À la Libération, les rescapés de retour ont trouvé leur appartement occupé. Un antisémitisme virulent s’est alors exprimé publiquement, au pied des immeubles, le retour des juifs perturbant les arrangements du temps de l’Occupation. La République restaurée œuvrera finalement à rendre leur éviction définitive. Ces appartements reloués sont les témoins des mécanismes qui ont permis l’élimination des juifs de la société parisienne. Cet ouvrage leur donne enfin la parole, au travers d’une écriture narrative et d’une déambulation dans les rues de la ville. » (Présentation du livre par les auteurs).

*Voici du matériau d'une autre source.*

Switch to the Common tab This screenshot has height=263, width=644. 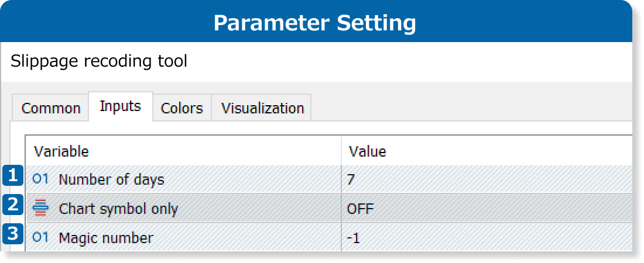click(50, 108)
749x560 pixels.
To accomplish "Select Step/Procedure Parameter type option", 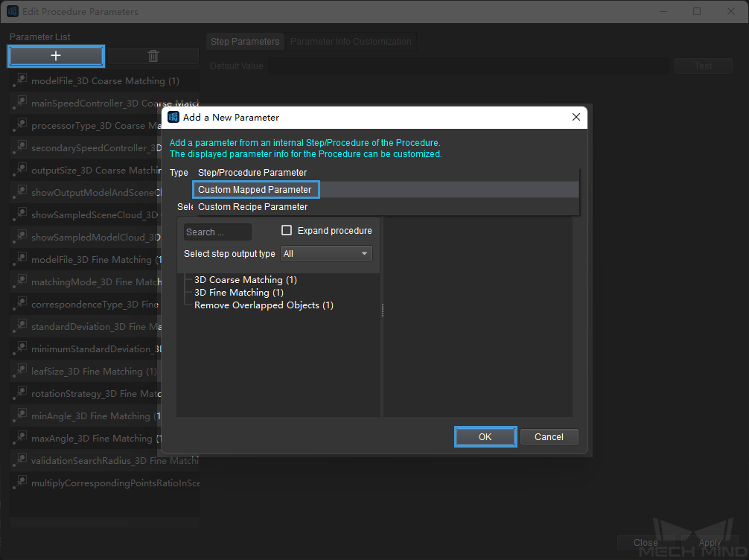I will (x=252, y=173).
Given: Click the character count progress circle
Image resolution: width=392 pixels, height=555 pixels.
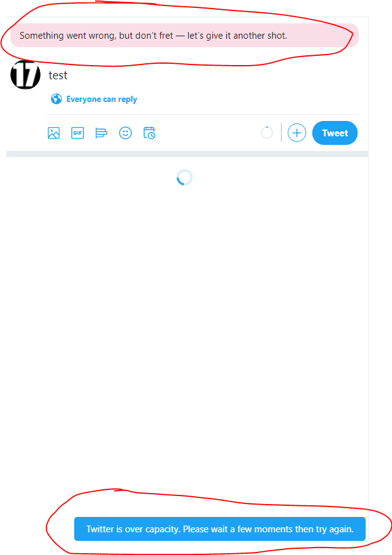Looking at the screenshot, I should (x=267, y=133).
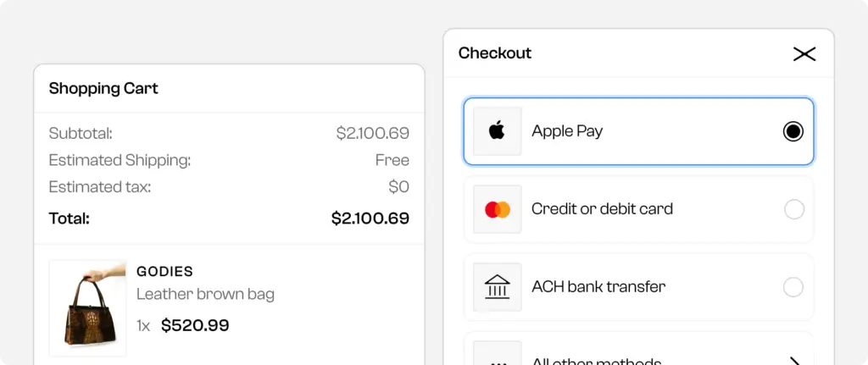Click the Checkout heading
868x365 pixels.
tap(495, 53)
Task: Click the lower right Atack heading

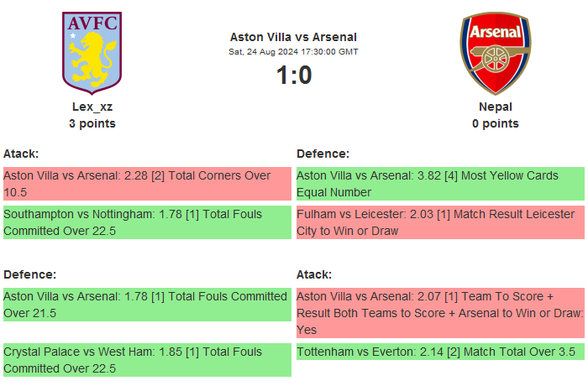Action: [x=314, y=274]
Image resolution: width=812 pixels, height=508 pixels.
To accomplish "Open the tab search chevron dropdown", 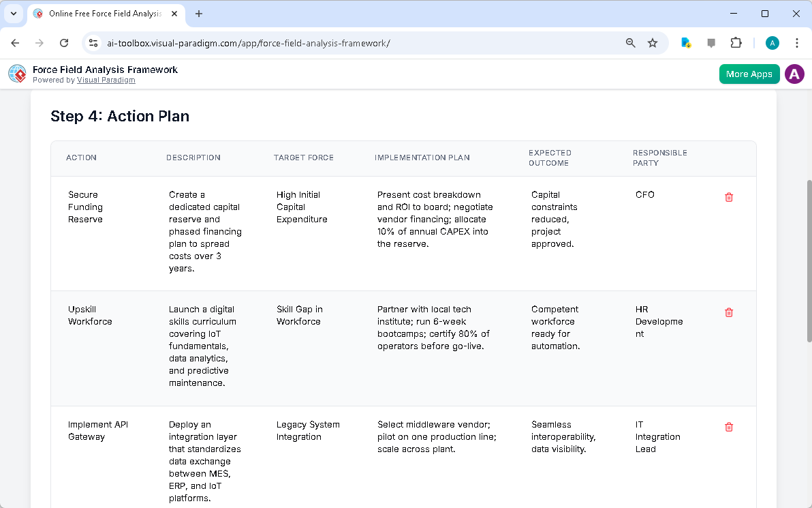I will [14, 14].
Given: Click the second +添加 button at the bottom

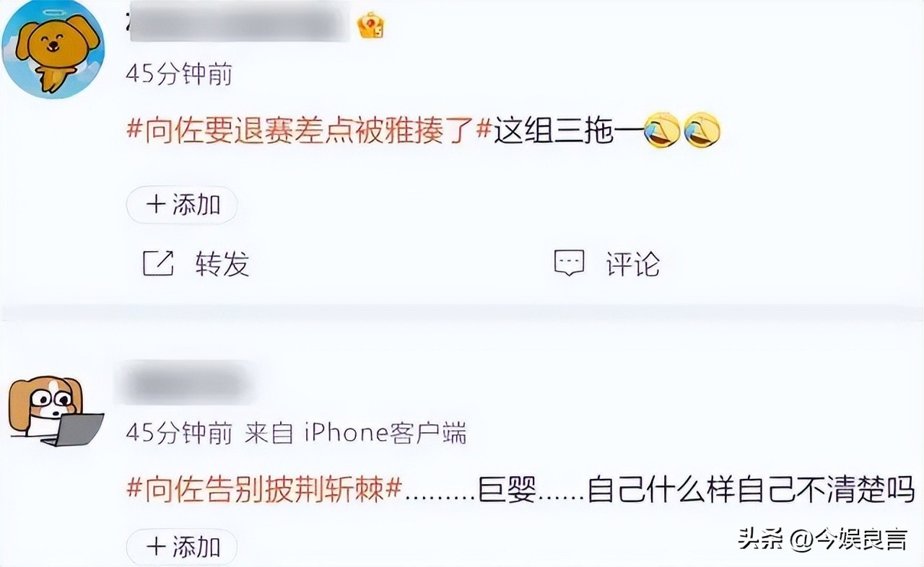Looking at the screenshot, I should pos(182,547).
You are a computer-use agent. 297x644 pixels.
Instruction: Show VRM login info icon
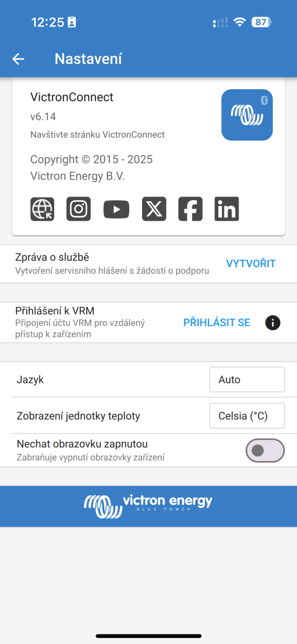[x=273, y=323]
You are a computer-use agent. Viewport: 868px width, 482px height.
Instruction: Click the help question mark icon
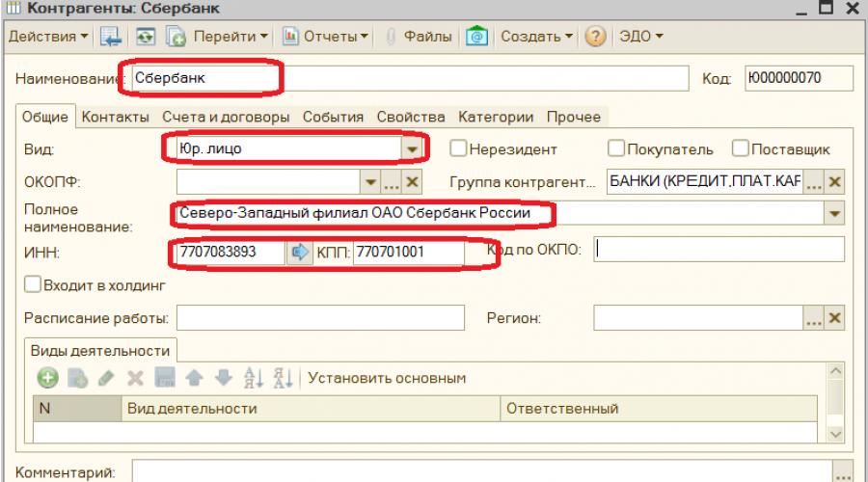595,37
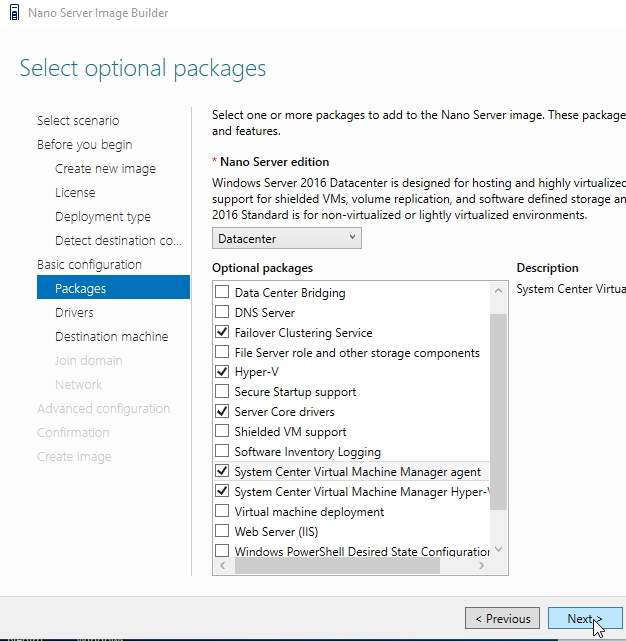Tick the Shielded VM support checkbox
Image resolution: width=626 pixels, height=641 pixels.
(x=222, y=432)
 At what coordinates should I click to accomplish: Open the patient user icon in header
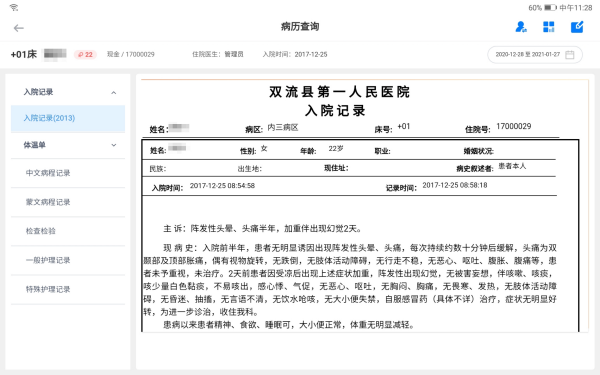[520, 27]
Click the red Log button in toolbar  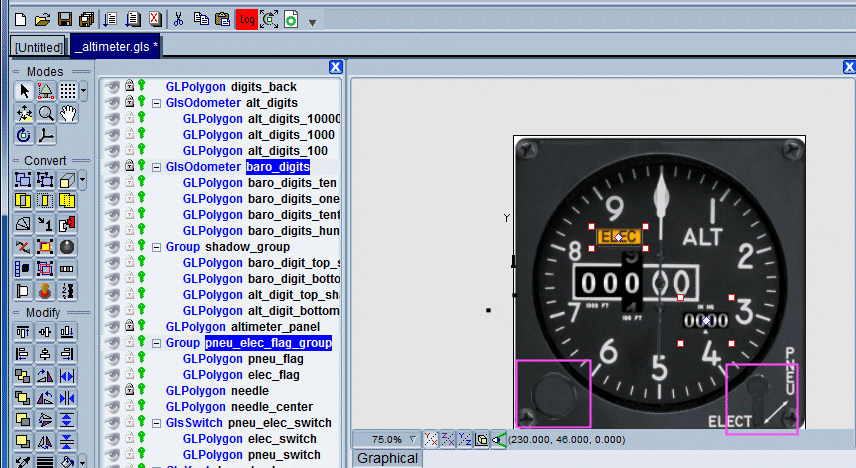point(246,19)
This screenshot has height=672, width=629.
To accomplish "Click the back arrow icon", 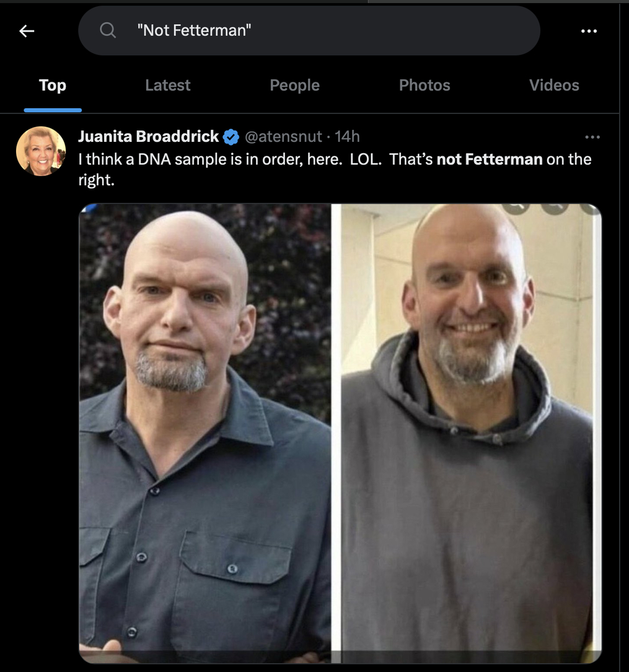I will pos(27,31).
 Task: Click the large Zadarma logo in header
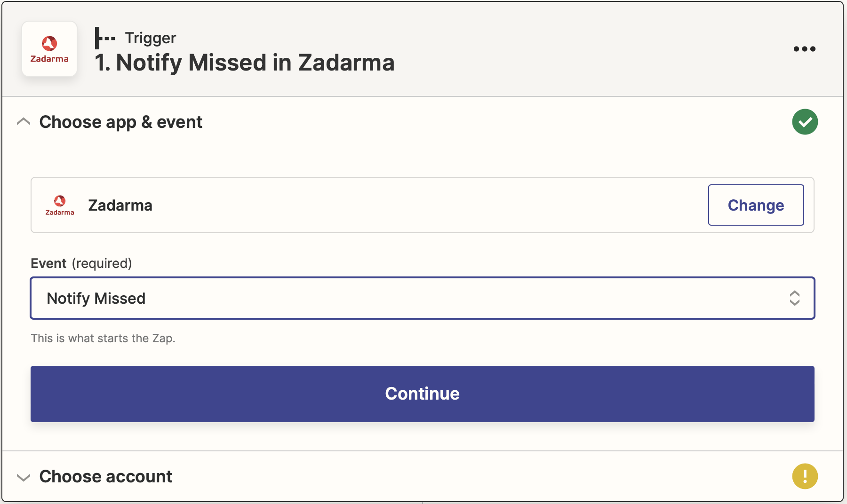[x=49, y=49]
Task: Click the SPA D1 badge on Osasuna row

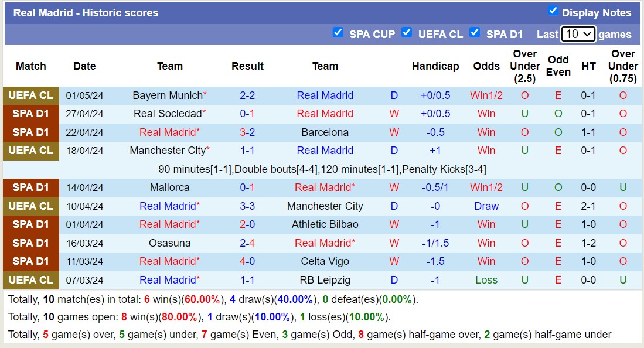Action: pos(30,243)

Ce livre sur la spoliation des locataires juifs, fruit du travail de dix ans des trois auteurs, défriche un terrain à peu près vierge. En effet, si la spoliation des propriétaires juifs d’immeubles et d’appartements et l’aryanisation des entreprises possédées par des juifs sont bien documentées et ont fait l’objet de nombreuses recherches, celle des locataires est passée largement inaperçue.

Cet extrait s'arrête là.